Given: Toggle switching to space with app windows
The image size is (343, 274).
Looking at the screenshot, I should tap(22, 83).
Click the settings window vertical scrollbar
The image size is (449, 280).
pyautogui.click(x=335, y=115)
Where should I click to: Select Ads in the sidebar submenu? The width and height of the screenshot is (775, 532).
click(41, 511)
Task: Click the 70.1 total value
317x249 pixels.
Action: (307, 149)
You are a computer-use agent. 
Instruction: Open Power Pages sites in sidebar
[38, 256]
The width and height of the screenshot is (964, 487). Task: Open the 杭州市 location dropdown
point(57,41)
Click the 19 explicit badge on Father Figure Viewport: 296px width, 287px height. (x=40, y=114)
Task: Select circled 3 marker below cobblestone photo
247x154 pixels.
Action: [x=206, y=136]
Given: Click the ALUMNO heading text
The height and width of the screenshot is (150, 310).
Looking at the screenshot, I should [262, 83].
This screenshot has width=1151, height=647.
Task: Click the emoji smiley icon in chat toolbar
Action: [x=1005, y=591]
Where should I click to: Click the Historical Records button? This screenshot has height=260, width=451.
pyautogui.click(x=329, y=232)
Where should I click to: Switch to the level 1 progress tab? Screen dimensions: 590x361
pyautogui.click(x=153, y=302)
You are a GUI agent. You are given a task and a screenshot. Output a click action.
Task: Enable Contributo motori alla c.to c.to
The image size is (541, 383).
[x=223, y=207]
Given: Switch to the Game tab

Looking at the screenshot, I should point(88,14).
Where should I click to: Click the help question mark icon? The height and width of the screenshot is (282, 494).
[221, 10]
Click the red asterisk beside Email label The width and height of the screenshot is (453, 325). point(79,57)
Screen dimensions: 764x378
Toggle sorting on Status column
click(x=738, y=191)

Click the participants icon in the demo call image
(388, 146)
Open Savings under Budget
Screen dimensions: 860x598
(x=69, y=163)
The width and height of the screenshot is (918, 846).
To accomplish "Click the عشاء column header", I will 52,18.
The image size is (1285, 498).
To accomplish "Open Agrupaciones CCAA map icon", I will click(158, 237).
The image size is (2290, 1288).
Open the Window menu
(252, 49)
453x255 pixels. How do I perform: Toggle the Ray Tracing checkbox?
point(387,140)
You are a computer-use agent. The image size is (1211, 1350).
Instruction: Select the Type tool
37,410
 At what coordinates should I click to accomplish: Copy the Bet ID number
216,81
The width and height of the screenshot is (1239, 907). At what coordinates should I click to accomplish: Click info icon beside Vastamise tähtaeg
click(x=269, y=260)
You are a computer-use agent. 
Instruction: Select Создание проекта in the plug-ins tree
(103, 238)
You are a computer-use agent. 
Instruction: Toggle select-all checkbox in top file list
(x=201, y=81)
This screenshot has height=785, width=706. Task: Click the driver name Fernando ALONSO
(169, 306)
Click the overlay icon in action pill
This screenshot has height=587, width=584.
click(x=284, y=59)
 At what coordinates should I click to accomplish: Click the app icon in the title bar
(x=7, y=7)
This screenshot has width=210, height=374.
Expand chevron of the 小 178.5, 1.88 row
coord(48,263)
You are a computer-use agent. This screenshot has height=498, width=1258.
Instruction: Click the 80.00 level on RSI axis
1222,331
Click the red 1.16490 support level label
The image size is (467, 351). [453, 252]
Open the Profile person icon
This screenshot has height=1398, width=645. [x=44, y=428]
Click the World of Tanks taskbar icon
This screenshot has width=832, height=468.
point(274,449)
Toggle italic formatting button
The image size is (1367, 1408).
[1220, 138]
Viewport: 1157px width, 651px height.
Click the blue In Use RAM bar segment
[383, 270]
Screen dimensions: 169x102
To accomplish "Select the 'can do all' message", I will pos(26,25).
====
Objective
Reproduce the data starting at the line containing "This screenshot has height=785, width=706." and ending at the last line of the data, keeping every line unchanged.

Finished answer
This screenshot has height=785, width=706. Task: Click the driver name Fernando ALONSO
(169, 306)
Click the overlay icon in action pill
This screenshot has height=587, width=584.
click(x=284, y=59)
 At what coordinates should I click to accomplish: Click the app icon in the title bar
(x=7, y=7)
This screenshot has width=210, height=374.
Expand chevron of the 小 178.5, 1.88 row
coord(48,263)
You are a computer-use agent. This screenshot has height=498, width=1258.
Instruction: Click the 80.00 level on RSI axis
1222,331
Click the red 1.16490 support level label
The image size is (467, 351). [453, 252]
Open the Profile person icon
This screenshot has height=1398, width=645. [x=44, y=428]
Click the World of Tanks taskbar icon
This screenshot has width=832, height=468.
point(274,449)
Toggle italic formatting button
The image size is (1367, 1408).
[1220, 138]
Viewport: 1157px width, 651px height.
Click the blue In Use RAM bar segment
[383, 270]
Screen dimensions: 169x102
To accomplish "Select the 'can do all' message", I will pos(26,25).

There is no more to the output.